Metin alıntısı |
-- -- --

02 Kasım 2018 23:22

Emperyalist güçler arasında gerginlik artıyor

Avrupa’nın gündeminde bu hafta Suriye zirvesi, NATO tatbikatı ve bütçe tartışmaları vardı.

Kolaj: Evrensel

Paylaş

İstanbul’da Suriye’nin geleceğini görüşmek üzere düzenlenen zirvede Türkiye, Rusya, Fransa ve Almanya devlet ve hükümet başkanları bir araya geldi. Buluşma sonrası liderler ortak bir basın toplantısı düzenledi. Zirveyle ilgili bir sonuç bildirisi de yayımlandı. Alman medyası, zirvenin ABD katılmadan yapılmasını ve sonuç bildirgesinde Suriye’nin bağımsızlık ve toprak bütünlüğünün öne çıkarılmasını Almanya’nın Ortadoğu’da da öne çıkma girişimi ve müttefiki Fransa’ya rağmen ABD’ye bir kafa tutuş olarak değerlendirdi.

Diğer yandan ABD’nin basını çektiği emperyalist askeri birlik olan NATO, Rusya ve müttefiki Çin’e karşı Soğuk Savaşın bitmesinden bu yana en büyük askeri tatbikatı Avrupa’nın kuzeyinde, 25 Ekim ile 7 Kasım arasında Norveç’in kuzeyinde Rusya’nın sınırında gerçekleştiriyor. 29 üye ülkenin yanı sıra bu tatbikata Rusya’nın komşu ülkeleri İsveç ve Finlandiya’da katılıyor.

İngiltere’de ise, bu hafta, Maliye Bakanı Philip Hammond bütçe açıklama konuşması sırasında kemer sıkma siyasetinin sonuna gelindiğini iddia etti. Yıllarca kesintilere maruz kalan ve askeri bütçe ile ayakta kalmaya çalışan kurumlara, kemer sıkma siyasetin sonuna geldiğini söylemek ne gerçekliği yansıtıyor ne de kurumların en temel bütçe ihtiyaçları karşılanacak. The Morning Star gazetesi, Phillip Hammond’un açıkladığı bütçeyi ve Brexit konusundaki tutumunu eleştiriyor.


İSTANBUL ZİRVESİ

German Foreign Policy

Federal Alman hükümeti geçen hafta İstanbul’da yapılan Suriye Zirvesini, Yakındoğu ve Ortadoğu’da ABD’den farklı ve ona karşı olan politikasını sergilemek için kullandı.

-- -- --

Sağlanan veriler |

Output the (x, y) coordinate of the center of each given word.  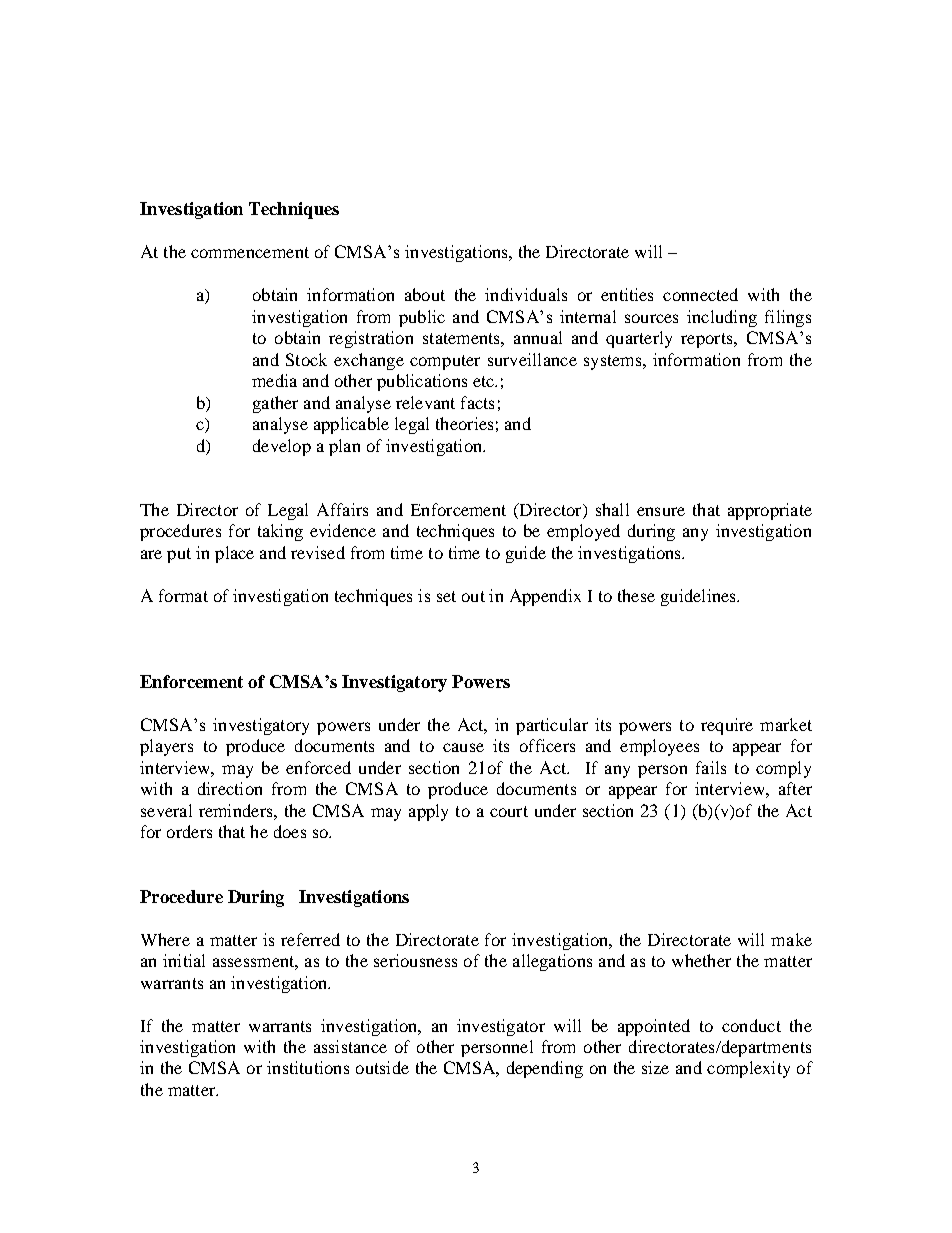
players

-- -- --

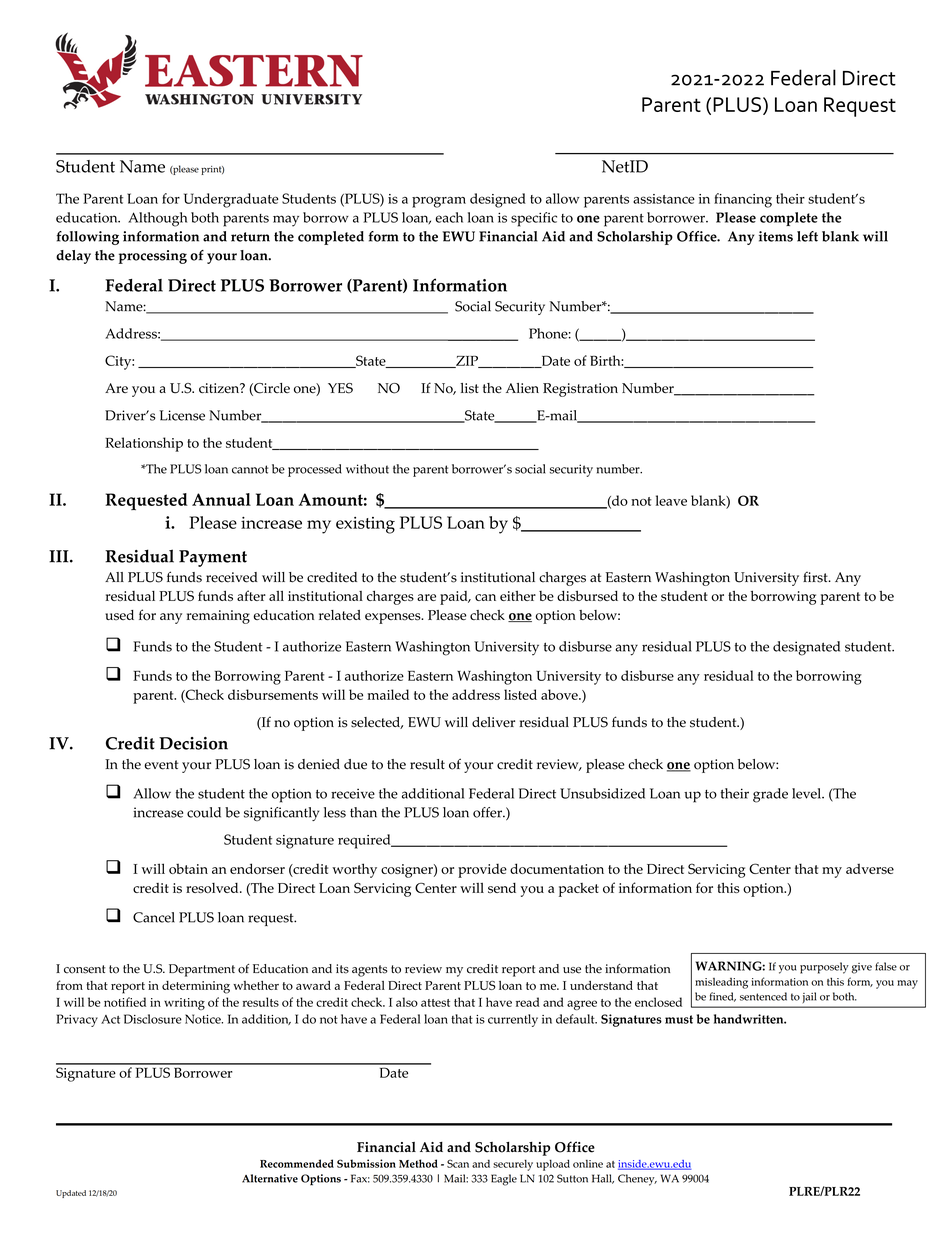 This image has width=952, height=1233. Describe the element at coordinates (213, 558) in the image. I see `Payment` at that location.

-- -- --

Görev koşulları | Avrupa gündemini anlatan metinde "02 Kasım 2018" ile başlayıp "bütçe tartışmaları vardı." ile biten bölümü hiçbir şeyini değiştirmeden yeniden yazın.

Yazılı yanıt |
02 Kasım 2018 23:22

Emperyalist güçler arasında gerginlik artıyor

Avrupa’nın gündeminde bu hafta Suriye zirvesi, NATO tatbikatı ve bütçe tartışmaları vardı.